The golden peach is one of summer’s greatest delights. Ideas abound for showing them off in scrumptious ways: dice and dress up raw to make a zesty salsa; grill on the barbie and serve with ice cream, or bake into cakes, crumbles and cobblers. Here the classic technique of poaching infuses these blushing beauties with an exotic seasoning blend of cinnamon, basil and lemon. Serve with creamy yoghurt, vanilla or almond ice cream and top with chopped roasted nuts.

Serves about 6

½ cups water
¼ cup agave nectar
3 long strips of lemon zest
2 tablespoons fresh lemon juice
1 small piece of cassia bark or cinnamon stick
3 medium peaches, ripe but firm, cut in half and pitted
½ cup packed basil leaves, roughly chopped

Combine the water, agave nectar, lemon zest, juice and cassia/cinnamon in a large non-reactive (stainless steel or enamelled) saucepan. Bring to a simmer to mix the ingredients, then gently add the peaches. Cover and simmer gently for 15-20 minutes, or until the fruit is tender when pierced with a skewer or paring knife. Turn them occasionally to ensure even cooking.

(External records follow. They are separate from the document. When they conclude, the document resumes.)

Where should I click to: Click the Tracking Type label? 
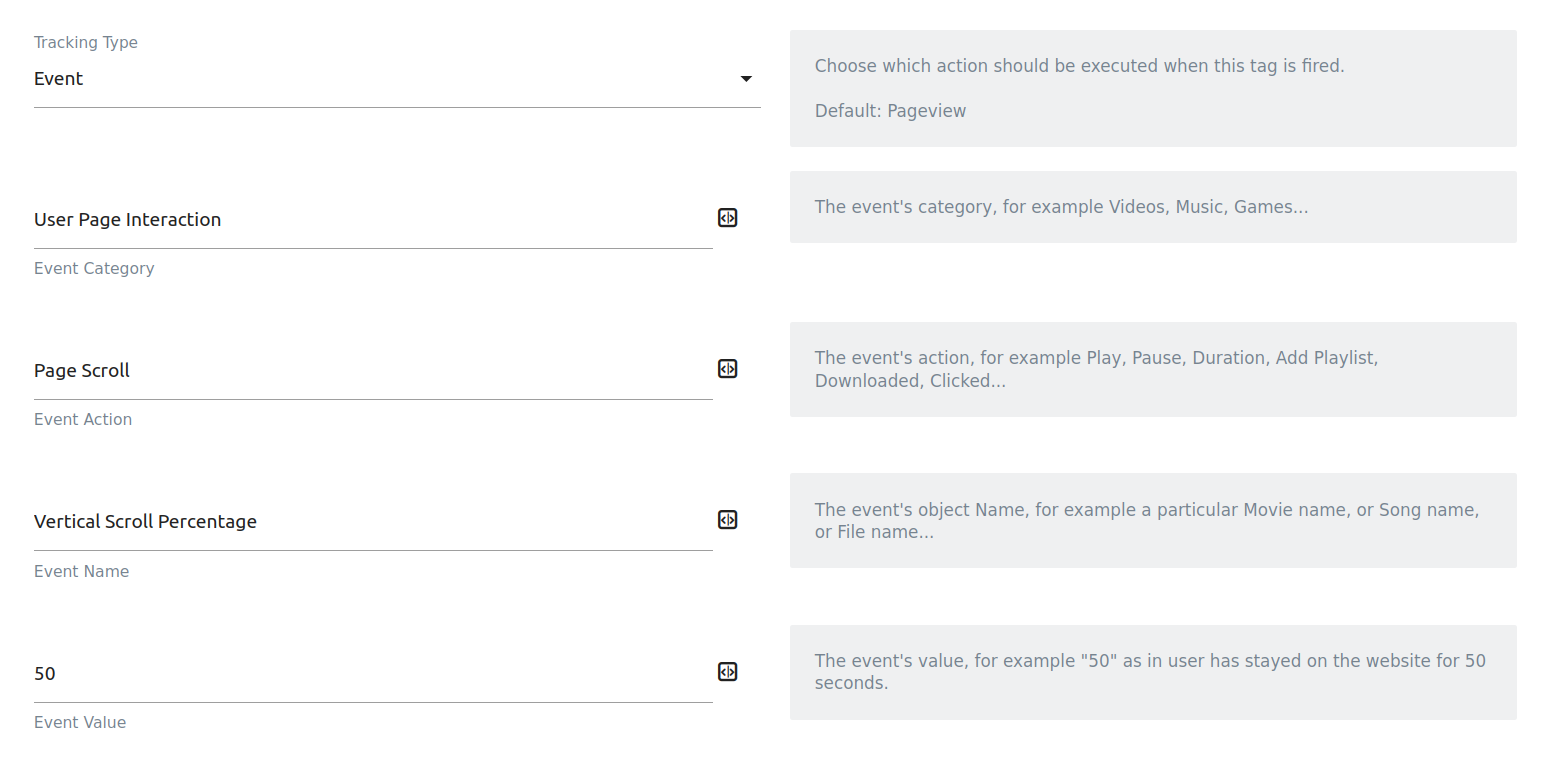click(86, 42)
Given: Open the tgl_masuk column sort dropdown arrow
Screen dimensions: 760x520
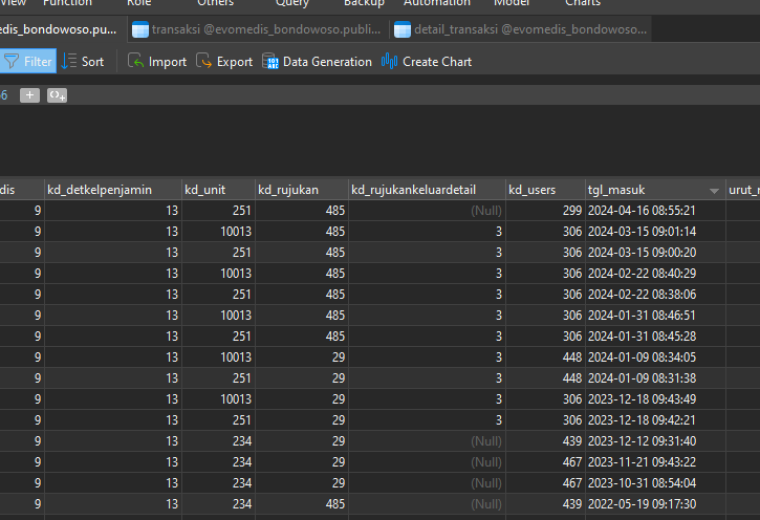Looking at the screenshot, I should tap(714, 191).
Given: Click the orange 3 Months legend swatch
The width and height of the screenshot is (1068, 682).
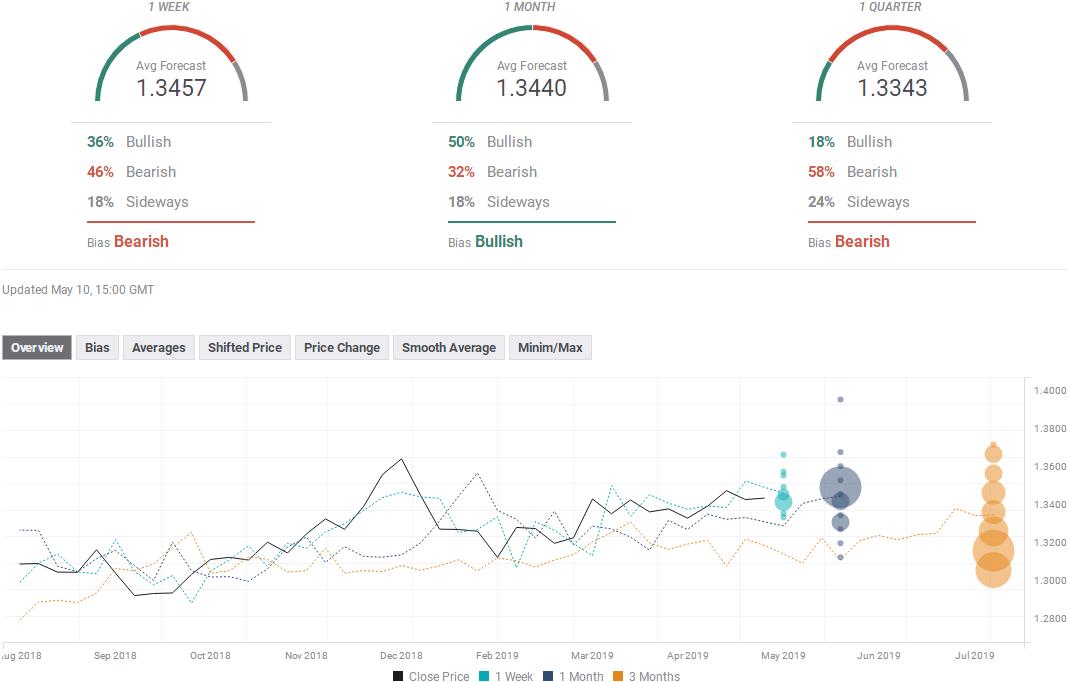Looking at the screenshot, I should point(620,676).
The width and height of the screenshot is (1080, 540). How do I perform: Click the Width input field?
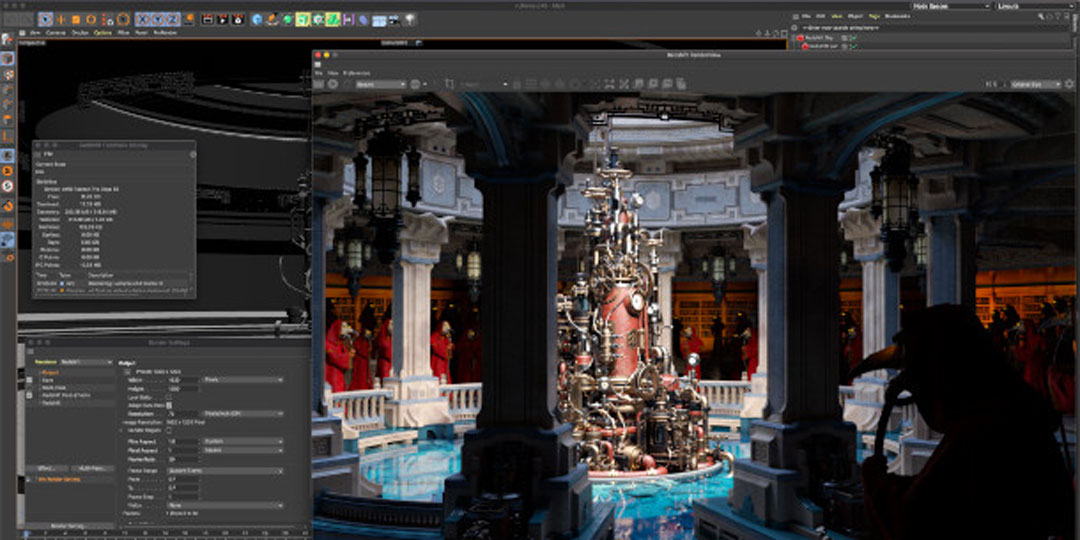pos(184,380)
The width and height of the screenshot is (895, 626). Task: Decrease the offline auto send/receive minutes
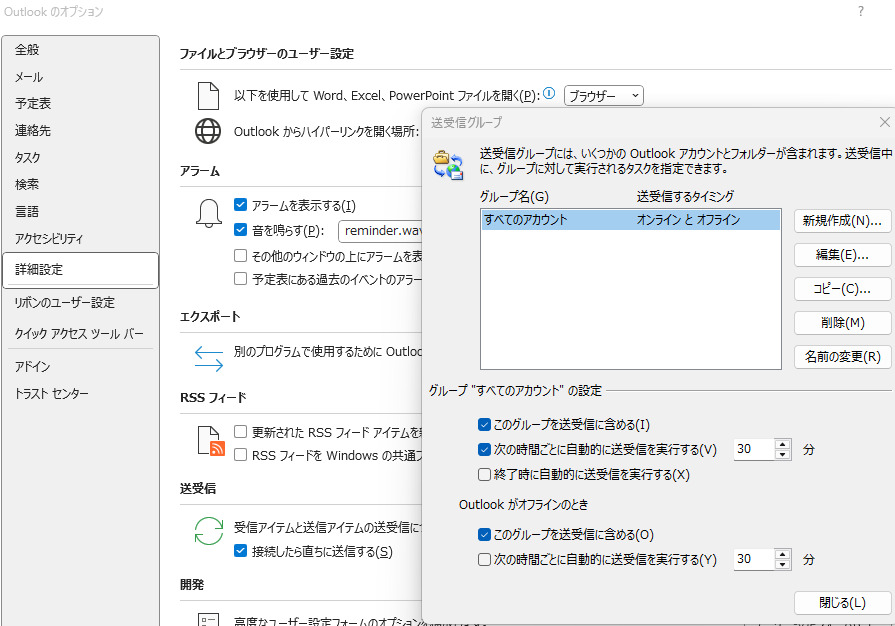pyautogui.click(x=782, y=565)
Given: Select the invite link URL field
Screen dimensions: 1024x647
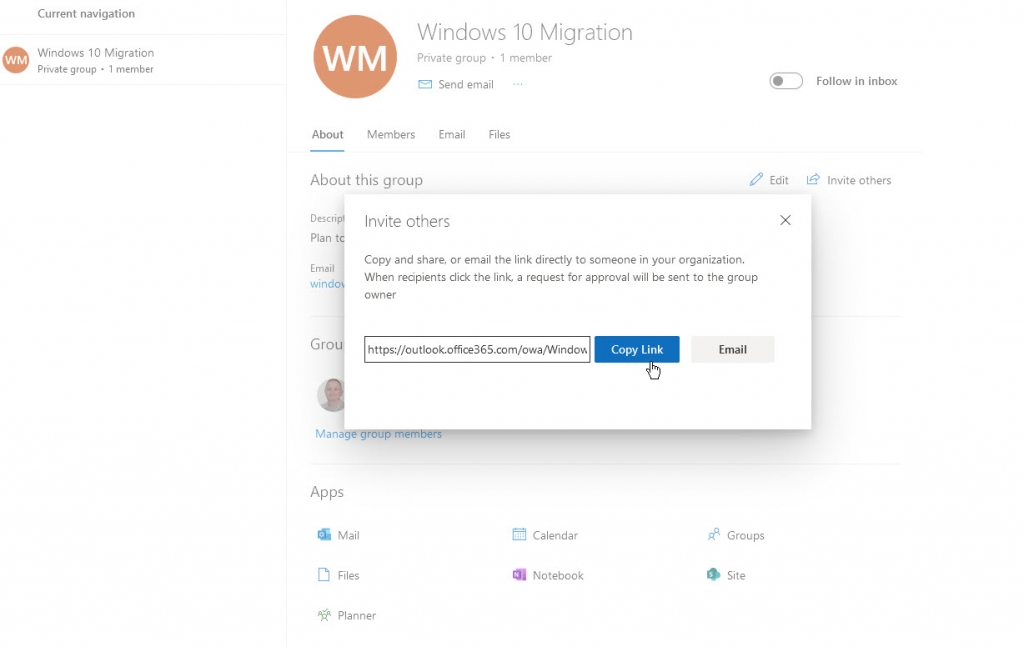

Remove the peaches with a slotted spoon and set aside. Uncover the pan and reduce the liquid by about half. Turn off the heat, stir in the basil and allow to infuse.

Slip off the peach skins, then cut the halves into smaller wedges. Place in a storage container and strain the cooled syrup over them. Cover and chill before serving with ice cream, creamy yoghurt, gelati, vanilla cake or crunchy biscotti.